On a recent painting trip to Assateague, I looked forward to learning some new tricks of the trade. This challenged my sense of direction. What to do? Which way to go? How to get there? I made mistakes every step of the way. What I learned, however, was how to be a child. Playing with my paint, sitting with my easel in the sand instead of standing, snoozing in between paintings, experimenting with different ideas shared by other artists; engaging my Self in the JOY of being a kid on the beach shifted all my gears and sent me forward in my own painting vehicle.
I grew up going to the beach. My children grew up going to the beach. Since we have all grown up, we havent been to the beach ~ until yesterday.
My friends from MAPAPA (Mid Atlantic Plein Air Painters Association) were having a Paint Out at Assateague National Seashore and I signed up to go back in February. In the time since then all sorts of things got put on my calendar, including things which conflicted with my being able to attend this event. In the end, everything got canceled and I was left with the choice of going after all.
I hesitated at first. "I dont really HAVE to go," I told my Self.

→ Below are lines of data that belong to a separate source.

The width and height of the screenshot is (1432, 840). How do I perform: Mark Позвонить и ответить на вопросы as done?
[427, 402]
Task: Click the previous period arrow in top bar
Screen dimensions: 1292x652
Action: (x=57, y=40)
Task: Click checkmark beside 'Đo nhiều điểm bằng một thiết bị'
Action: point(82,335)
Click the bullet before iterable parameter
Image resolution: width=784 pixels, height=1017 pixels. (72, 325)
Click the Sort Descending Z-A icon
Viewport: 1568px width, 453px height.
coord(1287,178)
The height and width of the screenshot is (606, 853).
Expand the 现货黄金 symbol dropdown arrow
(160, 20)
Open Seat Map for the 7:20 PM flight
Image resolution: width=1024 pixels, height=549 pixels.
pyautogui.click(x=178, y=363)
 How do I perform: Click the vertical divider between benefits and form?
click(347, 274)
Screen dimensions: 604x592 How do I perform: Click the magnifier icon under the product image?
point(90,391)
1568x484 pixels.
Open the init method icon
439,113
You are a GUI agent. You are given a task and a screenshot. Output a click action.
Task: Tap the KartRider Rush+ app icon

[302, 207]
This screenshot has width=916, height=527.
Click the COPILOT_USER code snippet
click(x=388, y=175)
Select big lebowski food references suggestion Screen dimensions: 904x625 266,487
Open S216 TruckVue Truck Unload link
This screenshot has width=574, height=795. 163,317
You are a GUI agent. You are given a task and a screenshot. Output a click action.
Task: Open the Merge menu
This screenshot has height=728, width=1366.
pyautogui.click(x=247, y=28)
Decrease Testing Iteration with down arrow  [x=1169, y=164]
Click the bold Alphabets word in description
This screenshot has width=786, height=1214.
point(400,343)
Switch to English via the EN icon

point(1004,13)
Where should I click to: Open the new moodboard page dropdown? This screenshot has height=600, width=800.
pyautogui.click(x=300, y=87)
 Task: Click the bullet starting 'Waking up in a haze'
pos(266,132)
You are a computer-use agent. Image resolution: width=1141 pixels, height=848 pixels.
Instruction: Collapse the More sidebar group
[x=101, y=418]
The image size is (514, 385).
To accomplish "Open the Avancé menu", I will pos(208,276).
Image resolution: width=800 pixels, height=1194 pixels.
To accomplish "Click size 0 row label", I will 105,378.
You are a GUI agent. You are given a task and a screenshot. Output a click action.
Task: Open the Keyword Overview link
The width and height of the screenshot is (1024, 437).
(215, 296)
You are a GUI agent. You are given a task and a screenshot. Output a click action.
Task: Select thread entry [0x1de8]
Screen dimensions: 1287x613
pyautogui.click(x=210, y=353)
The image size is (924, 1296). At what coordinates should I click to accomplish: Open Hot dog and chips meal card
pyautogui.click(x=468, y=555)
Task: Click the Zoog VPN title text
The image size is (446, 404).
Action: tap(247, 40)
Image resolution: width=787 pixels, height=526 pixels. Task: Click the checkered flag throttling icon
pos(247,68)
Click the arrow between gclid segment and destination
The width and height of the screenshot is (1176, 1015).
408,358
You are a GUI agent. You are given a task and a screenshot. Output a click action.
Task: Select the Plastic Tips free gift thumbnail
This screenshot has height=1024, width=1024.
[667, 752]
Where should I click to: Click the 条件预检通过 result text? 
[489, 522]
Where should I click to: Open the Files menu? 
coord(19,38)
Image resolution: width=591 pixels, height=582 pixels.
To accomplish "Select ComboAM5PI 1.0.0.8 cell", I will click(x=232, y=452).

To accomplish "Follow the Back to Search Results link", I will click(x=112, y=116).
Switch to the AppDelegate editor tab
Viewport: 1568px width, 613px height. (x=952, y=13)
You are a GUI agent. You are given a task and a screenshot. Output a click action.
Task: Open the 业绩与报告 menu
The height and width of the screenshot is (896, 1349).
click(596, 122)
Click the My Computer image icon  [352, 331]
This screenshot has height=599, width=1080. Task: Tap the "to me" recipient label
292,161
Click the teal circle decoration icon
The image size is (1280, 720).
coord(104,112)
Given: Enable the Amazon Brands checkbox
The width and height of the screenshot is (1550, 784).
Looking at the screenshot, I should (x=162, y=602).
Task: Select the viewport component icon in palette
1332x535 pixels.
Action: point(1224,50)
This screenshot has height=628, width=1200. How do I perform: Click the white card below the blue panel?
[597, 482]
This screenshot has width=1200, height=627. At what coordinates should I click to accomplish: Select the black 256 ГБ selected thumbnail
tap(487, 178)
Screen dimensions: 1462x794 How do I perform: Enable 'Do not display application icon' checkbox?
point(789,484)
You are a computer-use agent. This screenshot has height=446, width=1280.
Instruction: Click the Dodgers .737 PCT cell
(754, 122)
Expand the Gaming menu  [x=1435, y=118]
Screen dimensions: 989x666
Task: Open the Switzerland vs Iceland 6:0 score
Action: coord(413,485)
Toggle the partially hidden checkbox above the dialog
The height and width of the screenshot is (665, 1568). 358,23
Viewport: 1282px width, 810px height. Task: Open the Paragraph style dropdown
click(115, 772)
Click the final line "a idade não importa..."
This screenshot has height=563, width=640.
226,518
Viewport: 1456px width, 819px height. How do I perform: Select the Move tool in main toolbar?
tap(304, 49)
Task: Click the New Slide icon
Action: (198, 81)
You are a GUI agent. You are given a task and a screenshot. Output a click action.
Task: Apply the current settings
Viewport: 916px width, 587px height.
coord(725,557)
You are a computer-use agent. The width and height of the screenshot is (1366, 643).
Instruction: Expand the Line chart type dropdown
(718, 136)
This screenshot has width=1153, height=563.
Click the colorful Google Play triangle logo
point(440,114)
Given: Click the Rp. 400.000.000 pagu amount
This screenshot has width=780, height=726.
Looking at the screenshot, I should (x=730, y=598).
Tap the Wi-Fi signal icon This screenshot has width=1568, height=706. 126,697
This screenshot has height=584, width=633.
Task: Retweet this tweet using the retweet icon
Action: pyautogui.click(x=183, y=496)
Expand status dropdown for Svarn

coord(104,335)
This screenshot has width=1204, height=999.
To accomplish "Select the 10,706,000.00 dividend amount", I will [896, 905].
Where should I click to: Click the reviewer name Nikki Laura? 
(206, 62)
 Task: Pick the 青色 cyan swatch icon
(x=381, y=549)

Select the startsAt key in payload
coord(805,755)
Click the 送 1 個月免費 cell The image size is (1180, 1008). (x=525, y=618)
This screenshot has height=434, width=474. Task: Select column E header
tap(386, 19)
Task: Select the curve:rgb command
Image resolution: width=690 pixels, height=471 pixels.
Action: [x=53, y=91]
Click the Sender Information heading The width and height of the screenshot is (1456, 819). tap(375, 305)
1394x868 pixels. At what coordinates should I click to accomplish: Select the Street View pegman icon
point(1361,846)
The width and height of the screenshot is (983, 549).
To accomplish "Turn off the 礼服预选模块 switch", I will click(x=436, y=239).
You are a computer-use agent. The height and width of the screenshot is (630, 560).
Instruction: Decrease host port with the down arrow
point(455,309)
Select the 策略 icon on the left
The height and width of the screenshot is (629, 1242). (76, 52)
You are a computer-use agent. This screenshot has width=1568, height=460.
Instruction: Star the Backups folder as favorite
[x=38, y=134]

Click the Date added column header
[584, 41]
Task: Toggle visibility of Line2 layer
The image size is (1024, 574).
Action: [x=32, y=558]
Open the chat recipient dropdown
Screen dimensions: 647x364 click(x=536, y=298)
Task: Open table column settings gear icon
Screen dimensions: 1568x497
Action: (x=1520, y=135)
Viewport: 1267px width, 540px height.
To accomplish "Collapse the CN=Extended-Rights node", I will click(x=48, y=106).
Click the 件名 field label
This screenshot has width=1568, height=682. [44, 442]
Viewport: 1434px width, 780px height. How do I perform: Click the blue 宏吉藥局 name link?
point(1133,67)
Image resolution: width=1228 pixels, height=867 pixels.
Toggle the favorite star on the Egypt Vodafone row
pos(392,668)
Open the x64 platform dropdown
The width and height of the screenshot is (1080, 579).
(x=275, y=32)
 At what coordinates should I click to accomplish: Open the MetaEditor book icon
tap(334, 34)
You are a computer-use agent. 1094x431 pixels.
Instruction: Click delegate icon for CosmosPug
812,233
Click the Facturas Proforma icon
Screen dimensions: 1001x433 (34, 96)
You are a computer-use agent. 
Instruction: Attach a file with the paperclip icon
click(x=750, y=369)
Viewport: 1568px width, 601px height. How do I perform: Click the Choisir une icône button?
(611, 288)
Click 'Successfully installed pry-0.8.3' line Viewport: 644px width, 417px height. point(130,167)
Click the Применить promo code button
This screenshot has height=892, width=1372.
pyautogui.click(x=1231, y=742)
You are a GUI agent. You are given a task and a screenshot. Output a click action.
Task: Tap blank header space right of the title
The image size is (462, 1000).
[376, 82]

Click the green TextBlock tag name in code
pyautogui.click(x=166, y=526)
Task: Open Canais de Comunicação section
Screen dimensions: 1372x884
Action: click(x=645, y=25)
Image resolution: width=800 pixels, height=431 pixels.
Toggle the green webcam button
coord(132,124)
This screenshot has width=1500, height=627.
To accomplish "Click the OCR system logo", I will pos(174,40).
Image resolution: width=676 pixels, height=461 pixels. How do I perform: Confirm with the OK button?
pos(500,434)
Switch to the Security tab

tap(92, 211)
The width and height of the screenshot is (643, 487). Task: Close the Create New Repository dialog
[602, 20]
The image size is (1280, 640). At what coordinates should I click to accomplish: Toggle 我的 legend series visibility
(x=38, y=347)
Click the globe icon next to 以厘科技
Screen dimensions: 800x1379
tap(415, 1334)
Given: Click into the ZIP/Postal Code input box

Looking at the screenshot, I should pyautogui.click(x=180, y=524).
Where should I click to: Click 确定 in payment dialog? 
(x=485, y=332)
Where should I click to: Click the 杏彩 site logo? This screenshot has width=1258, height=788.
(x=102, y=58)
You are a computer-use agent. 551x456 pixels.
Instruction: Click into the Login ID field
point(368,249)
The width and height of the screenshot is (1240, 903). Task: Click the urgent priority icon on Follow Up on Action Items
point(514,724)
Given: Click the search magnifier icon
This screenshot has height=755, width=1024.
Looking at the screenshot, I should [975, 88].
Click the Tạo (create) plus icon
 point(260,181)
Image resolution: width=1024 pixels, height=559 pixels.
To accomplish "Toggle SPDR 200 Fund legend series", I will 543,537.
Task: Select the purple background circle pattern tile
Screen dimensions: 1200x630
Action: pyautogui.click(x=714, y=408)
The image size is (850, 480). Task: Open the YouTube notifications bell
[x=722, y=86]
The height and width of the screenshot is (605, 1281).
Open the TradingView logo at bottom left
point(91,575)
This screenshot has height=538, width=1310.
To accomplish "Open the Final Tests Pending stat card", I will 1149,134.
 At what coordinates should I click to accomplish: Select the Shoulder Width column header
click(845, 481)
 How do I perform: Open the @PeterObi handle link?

It required a good bit of effort to get there since I live a quite a distance away. Making arrangements to travel alone, whether to stay at my sons or camp out, how long to stay; it all seemed like too much to decide. Finally, I chose to just do it.
My birthday, I told my Self. Its your birthday gift to your Self. I had not been to the ocean since my sons went to college. I remember taking them sailing for their birthdays one summer. What a blast we all had! You can go by your Self, I encouraged my Self.
Getting there was an adventure in itself. By the time I was ready to load the van with my gear, it was pouring rain. Jim helped me get it done. He cooked me dinner and kissed my good-bye.
I drove to my sons house in Annapolis to spend the night. He and his family were gone for the weekend. No grandchildren to visit. No dog. A strangely quiet night in their home; I woke early, showered and headed for the coffee shop down the street. A large cup of House Blend, I said to the clerk at Cravings.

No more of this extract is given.